Instagram - dwynings
http://bhorowitz.com/2012/04/22/instagram/
======
cletus
Congratulations on the investment. The return is nothing short of spectacular.
It's a truly excellent example of execution _and timing_.

But the point that keeps resurfacing in my mind is SpaceX. SpaceX, from
nothing, created a low-earth orbit delivery system that is revolutionizing
satellite launches and (soon) the cost of getting men into space... for less
than the price that a bunch of people can send photos to each other with
cheesy filters [1].

It would be difficult to overstate the impact Elon Musk has had, is having and
will have on _humanity_ (and no this isn't hyperbole) through SpaceX (and
maybe even Tesla). And it didn't even require, relate to or is connected with
some bullshit social network.

I'm also reminded of Steve Yegge's OSCON talk [2] from some months back. The
computer power we have available now is stunning. used for the right purposes
it could fundamentally change humanity for the good, whether that be in
bioinformatics or whatever, is hard to overstate.
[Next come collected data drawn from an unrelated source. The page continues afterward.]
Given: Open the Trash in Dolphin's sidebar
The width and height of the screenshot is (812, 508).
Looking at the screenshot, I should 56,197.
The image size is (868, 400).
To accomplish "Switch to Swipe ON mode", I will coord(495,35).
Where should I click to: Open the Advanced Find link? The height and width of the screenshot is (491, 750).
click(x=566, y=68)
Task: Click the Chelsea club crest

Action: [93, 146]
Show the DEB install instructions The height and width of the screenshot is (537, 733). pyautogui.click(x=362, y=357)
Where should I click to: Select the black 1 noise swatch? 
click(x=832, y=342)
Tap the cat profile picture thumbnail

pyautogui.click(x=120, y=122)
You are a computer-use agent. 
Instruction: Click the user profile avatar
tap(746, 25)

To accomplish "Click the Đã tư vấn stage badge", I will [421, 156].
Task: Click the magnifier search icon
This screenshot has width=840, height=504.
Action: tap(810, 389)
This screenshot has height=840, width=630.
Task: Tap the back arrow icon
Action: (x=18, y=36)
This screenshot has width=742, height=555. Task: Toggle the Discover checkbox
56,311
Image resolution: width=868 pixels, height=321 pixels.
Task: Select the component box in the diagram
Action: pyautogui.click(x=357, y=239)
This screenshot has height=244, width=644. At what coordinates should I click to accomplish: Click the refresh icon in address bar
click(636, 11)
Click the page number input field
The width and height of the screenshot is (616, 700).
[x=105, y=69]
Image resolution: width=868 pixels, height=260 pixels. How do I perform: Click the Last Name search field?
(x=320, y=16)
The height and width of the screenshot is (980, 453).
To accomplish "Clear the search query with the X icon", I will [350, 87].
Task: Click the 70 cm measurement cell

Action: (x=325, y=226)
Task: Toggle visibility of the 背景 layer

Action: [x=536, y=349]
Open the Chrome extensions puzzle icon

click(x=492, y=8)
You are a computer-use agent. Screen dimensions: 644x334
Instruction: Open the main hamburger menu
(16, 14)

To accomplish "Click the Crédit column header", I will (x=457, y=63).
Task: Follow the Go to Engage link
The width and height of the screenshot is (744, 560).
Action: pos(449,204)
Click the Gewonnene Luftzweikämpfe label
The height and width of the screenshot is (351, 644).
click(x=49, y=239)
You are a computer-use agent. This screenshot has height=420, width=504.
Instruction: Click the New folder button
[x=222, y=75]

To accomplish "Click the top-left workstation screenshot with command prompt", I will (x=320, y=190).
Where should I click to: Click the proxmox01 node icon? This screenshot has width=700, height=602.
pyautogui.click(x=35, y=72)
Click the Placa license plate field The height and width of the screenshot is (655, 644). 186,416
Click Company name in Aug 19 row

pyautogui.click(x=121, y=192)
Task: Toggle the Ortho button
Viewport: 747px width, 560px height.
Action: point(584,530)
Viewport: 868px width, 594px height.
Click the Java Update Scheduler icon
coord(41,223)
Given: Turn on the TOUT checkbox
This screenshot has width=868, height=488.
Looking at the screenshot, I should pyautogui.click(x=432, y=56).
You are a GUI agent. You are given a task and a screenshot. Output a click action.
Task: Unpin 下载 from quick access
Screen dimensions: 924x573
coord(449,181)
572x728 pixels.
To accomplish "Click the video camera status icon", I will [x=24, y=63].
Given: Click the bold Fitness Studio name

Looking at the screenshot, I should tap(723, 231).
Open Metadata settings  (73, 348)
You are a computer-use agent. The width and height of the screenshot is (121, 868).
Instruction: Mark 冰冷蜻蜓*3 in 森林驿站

Yet we're using all this power and the brightest minds on the planet... to
send cat pictures. It's actually reached the point that when I get unsolicited
recruitment email or read about some new startup on HN that I tune out as soon
as I see the word "social".

There's something astoundingly depressing about all this.

EDIt: I should add that my issue isn't that the founders and investors sought
wealth. I don't begrudge them that at all. Not by any means am I anti-
capitalist. Bill Gates, as one example, is doing huge amounts of good with his
accrued wealth.

The issue is more on what society values.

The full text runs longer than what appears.